* _DIRECTIONS_
Exact reproduction required: the lines below from the line with "Instruction: Open the CGL Viewer report" to the line with "You are a computer-use agent. The", both ends included, and no others.

* _GIVEN RECORDS_
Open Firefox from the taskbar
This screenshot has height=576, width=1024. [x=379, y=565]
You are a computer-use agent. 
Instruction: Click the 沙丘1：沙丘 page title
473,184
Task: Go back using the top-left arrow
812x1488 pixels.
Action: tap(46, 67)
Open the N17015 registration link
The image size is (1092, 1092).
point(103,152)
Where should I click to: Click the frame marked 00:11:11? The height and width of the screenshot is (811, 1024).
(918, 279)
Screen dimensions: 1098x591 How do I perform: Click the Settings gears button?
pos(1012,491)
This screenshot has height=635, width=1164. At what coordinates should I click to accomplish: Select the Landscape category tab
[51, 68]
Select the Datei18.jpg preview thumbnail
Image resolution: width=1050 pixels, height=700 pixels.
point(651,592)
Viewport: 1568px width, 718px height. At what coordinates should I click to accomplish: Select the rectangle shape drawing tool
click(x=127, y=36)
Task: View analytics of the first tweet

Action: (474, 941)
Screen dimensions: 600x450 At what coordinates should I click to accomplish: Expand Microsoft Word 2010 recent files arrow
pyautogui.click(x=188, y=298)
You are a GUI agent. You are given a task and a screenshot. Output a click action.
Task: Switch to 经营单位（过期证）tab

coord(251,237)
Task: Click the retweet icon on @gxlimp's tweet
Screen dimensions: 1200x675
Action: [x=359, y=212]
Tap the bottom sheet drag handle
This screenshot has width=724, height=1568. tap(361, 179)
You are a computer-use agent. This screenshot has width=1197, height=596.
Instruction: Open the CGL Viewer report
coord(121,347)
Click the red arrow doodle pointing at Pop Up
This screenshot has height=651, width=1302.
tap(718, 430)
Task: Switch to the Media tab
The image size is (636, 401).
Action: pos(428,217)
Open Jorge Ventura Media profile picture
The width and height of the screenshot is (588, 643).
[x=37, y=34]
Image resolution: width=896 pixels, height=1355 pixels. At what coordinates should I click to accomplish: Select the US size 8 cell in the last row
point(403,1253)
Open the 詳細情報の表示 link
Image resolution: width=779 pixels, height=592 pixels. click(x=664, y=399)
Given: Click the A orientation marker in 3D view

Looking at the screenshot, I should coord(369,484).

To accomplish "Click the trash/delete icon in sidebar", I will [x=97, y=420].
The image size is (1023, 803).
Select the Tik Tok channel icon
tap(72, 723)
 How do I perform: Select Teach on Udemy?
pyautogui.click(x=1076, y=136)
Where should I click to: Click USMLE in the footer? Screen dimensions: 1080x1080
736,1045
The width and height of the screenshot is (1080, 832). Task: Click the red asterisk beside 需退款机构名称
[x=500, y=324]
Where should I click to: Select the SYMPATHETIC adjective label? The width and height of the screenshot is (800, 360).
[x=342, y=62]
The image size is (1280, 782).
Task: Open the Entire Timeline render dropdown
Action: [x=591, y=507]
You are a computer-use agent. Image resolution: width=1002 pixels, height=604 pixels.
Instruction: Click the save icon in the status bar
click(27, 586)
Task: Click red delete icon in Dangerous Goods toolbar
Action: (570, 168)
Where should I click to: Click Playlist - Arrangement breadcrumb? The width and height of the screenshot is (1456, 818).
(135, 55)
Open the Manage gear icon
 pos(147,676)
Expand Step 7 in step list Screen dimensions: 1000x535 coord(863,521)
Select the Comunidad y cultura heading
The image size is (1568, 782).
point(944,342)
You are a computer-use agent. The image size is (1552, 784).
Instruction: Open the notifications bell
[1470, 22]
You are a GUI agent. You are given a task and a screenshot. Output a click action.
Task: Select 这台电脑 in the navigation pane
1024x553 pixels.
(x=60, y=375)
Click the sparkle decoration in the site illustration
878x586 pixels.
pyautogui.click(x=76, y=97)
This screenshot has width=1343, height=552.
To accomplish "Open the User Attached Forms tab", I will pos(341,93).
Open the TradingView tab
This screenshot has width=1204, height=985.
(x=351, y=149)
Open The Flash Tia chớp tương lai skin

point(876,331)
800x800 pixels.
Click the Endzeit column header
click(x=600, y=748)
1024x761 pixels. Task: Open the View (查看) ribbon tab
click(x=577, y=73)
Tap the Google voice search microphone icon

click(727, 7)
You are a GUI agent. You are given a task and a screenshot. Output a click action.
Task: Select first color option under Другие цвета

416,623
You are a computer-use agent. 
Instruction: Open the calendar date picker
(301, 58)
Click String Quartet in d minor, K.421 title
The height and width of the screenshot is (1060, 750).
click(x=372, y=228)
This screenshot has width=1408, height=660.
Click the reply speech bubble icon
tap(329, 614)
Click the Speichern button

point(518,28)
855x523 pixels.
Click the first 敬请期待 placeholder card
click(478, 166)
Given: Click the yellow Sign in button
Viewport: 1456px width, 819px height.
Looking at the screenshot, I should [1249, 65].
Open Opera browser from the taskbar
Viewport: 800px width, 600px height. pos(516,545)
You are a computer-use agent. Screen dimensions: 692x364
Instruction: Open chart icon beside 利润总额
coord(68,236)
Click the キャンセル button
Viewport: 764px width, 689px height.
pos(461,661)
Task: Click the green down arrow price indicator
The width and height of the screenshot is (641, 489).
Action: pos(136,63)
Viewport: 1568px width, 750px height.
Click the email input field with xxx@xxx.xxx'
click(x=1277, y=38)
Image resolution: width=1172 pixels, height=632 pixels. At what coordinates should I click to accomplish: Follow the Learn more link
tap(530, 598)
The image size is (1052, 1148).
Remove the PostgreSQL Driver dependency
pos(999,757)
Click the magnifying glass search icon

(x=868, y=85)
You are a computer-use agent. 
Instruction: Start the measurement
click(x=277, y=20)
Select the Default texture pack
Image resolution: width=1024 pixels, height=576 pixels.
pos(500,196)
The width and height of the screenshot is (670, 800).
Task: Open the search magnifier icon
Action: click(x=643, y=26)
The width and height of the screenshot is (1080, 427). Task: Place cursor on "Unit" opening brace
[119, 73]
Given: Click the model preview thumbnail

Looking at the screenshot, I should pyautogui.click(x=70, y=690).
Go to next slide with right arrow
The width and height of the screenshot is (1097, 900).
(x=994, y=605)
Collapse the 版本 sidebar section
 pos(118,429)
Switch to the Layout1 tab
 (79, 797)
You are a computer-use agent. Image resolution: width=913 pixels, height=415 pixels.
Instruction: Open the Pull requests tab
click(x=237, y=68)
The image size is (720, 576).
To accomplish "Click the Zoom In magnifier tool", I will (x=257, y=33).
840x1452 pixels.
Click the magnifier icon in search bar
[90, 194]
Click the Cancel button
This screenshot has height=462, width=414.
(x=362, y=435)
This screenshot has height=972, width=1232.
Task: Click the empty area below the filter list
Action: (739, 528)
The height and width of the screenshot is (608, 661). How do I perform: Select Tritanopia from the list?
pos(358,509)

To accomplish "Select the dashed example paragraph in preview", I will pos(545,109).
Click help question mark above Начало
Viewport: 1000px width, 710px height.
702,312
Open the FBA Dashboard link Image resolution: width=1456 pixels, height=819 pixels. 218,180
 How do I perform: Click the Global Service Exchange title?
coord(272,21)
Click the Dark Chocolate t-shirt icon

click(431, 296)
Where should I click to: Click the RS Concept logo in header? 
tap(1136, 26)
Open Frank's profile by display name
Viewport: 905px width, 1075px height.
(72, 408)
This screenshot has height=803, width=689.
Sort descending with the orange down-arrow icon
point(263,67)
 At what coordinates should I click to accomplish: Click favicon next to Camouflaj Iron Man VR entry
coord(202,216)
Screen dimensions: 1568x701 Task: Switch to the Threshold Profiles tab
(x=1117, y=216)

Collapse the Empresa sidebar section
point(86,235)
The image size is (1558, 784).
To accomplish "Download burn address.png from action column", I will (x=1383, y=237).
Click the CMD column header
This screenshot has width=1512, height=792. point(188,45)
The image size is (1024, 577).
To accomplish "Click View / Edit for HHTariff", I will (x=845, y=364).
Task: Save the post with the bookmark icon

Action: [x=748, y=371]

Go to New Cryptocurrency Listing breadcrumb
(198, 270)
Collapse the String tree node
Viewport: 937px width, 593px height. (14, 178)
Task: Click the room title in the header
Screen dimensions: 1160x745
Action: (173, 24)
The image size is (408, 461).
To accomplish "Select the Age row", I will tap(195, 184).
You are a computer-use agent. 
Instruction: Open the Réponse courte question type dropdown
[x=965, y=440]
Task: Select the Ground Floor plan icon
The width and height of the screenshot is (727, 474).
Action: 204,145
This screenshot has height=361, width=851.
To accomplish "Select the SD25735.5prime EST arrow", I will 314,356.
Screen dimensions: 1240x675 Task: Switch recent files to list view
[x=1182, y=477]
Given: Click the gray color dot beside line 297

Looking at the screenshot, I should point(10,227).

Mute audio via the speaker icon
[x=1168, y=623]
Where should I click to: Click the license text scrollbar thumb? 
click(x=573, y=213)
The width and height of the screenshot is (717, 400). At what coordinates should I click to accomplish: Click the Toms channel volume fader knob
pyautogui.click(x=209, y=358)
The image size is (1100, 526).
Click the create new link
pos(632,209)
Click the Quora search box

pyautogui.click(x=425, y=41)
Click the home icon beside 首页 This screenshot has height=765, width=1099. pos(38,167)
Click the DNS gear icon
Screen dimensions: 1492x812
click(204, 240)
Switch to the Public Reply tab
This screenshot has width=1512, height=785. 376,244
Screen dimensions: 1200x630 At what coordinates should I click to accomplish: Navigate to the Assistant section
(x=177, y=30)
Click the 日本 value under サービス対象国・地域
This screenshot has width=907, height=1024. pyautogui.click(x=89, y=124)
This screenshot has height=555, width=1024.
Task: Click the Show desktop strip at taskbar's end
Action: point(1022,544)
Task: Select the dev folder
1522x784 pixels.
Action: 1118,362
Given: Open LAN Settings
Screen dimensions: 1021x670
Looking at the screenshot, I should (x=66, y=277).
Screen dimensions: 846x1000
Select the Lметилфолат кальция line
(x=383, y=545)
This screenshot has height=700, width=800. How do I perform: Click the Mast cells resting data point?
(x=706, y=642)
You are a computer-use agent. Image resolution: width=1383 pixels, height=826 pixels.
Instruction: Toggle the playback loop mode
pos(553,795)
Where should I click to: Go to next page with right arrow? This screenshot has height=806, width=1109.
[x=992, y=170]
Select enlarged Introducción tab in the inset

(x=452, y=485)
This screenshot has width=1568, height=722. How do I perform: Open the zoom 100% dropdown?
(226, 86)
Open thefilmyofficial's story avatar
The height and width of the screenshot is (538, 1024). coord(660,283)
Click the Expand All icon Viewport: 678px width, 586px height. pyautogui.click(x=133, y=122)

* _FINISHED EXERCISE_
Instruction: Open the CGL Viewer report
coord(121,347)
Click the red arrow doodle pointing at Pop Up
This screenshot has height=651, width=1302.
tap(718, 430)
Task: Switch to the Media tab
The image size is (636, 401).
Action: pos(428,217)
Open Jorge Ventura Media profile picture
The width and height of the screenshot is (588, 643).
[x=37, y=34]
Image resolution: width=896 pixels, height=1355 pixels. At what coordinates should I click to accomplish: Select the US size 8 cell in the last row
point(403,1253)
Open the 詳細情報の表示 link
Image resolution: width=779 pixels, height=592 pixels. click(x=664, y=399)
Given: Click the A orientation marker in 3D view

Looking at the screenshot, I should coord(369,484).

To accomplish "Click the trash/delete icon in sidebar", I will [x=97, y=420].
The image size is (1023, 803).
Select the Tik Tok channel icon
tap(72, 723)
 How do I perform: Select Teach on Udemy?
pyautogui.click(x=1076, y=136)
Where should I click to: Click USMLE in the footer? Screen dimensions: 1080x1080
736,1045
The width and height of the screenshot is (1080, 832). Task: Click the red asterisk beside 需退款机构名称
[x=500, y=324]
Where should I click to: Select the SYMPATHETIC adjective label? The width and height of the screenshot is (800, 360).
[x=342, y=62]
The image size is (1280, 782).
Task: Open the Entire Timeline render dropdown
Action: [x=591, y=507]
You are a computer-use agent. Image resolution: width=1002 pixels, height=604 pixels.
Instruction: Click the save icon in the status bar
click(27, 586)
Task: Click red delete icon in Dangerous Goods toolbar
Action: (570, 168)
Where should I click to: Click Playlist - Arrangement breadcrumb? The width and height of the screenshot is (1456, 818).
(135, 55)
Open the Manage gear icon
 pos(147,676)
Expand Step 7 in step list Screen dimensions: 1000x535 coord(863,521)
Select the Comunidad y cultura heading
The image size is (1568, 782).
point(944,342)
You are a computer-use agent. The image size is (1552, 784).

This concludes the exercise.